Getting the technology to do what you want takes some doing, unless you have the very best of equipment and a team of engineers. Someone like Hans Zimmer has a dozen people behind him; the process is lengthy.

Perhaps as technology improves writing on paper will indeed go out the window, but for now it's still useful.


----------



## Fabulin (Jun 10, 2019)

1996D said:


> Getting the technology to do what you want takes some doing, unless you have the very best of equipment and a team of engineers. Someone like Hans Zimmer has a dozen people behind him; the process is lengthy.
> 
> Perhaps as technology improves writing on paper will indeed go out the window, but for now it's still useful.


I write without any software as well, lol. But both you and I can access more recordings than learned men of their time like Glazunov, Rimsky, Reger have ever heard. We can watch three hundred videos about orchestration on Youtube, whereas Beethoven had to walk door-to-door in Vienna to visit knowledgeable people. This is the difference between a mechanical and a heroic age. There is a ton of playback software available as well, as your own published music proves. People back in the day did not have that. They only heard their music once they were fortunate enough to have several dozen professionals in front of them.


----------



## violadude (May 2, 2011)

I don't know if I had to guess it would probably be Prokofiev's generation, maybe a little earlier.


----------



## 1996D (Dec 18, 2018)

Fabulin said:


> I write without any software as well, lol. But both you and I can access more recordings than learned men of their time like Glazunov, Rimsky, Reger have ever heard. We can watch three hundred videos about orchestration on Youtube, whereas Beethoven had to walk door-to-door in Vienna to visit knowledgeable people. This is the difference between a mechanical and a heroic age. There is a ton of playback software available as well, as your own published music proves. People back in the day did not have that. They only heard their music once they were fortunate enough to have several dozen professionals in front of them.


Yes, but we have different hardships now, today it's a purely a spiritual battle whereas in the past it was more of a physical one. We might not need to move an inch but the spirit suffers nonetheless.
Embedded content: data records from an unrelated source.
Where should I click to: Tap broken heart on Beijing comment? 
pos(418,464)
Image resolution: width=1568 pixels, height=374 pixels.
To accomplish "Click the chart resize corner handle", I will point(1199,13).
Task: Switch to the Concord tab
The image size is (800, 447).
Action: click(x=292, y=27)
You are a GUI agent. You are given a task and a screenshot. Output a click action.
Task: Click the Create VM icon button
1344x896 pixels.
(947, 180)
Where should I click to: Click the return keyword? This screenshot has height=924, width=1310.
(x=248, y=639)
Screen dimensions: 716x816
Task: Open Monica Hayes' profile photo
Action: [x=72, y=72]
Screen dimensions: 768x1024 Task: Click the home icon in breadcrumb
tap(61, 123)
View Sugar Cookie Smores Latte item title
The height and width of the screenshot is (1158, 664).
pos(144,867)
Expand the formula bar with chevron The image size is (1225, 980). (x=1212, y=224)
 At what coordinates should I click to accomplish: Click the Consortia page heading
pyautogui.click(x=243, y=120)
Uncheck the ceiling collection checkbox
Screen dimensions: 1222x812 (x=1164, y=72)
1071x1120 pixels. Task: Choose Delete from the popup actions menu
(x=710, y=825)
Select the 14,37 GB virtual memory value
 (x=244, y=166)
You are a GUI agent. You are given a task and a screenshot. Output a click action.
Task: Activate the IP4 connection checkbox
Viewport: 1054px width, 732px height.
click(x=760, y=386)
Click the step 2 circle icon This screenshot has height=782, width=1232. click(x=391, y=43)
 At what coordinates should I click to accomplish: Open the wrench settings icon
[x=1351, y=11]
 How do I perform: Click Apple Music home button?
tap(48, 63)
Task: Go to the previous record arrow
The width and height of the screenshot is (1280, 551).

It's like doing hard labour versus having to deal with moral corruption. Both are equally hard.


----------



## Fabulin (Jun 10, 2019)

1996D said:


> Yes, but we have different hardships now, today it's a purely a spiritual battle whereas in the past it was more of a physical one. We might not need to move an inch but the spirit suffers nonetheless.
> 
> It's like doing hard labour versus having to deal with moral corruption. Both are equally hard.


What moral corruption?


----------



## 1996D (Dec 18, 2018)

Fabulin said:


> What moral corruption?


Any hardship that's not physical. You can argue that it's the world that brings it or that it's yourself, depending on how you view things.


----------



## Fabulin (Jun 10, 2019)

1996D said:


> Any hardship that's not physical. You can argue that it's the world that brings it or that it's yourself, depending on how you view things.


You implied that in the past it was less a spiritual battle, and more a physical one. But in the past life was harder, and people were doing much more "immoral" things to survive. Nowadays morality is much easier, in a global version of that quote from the recent film _Parasite_: "She is nice _because _she is rich".

Humanity is richer and nicer now than it ever was, composers included.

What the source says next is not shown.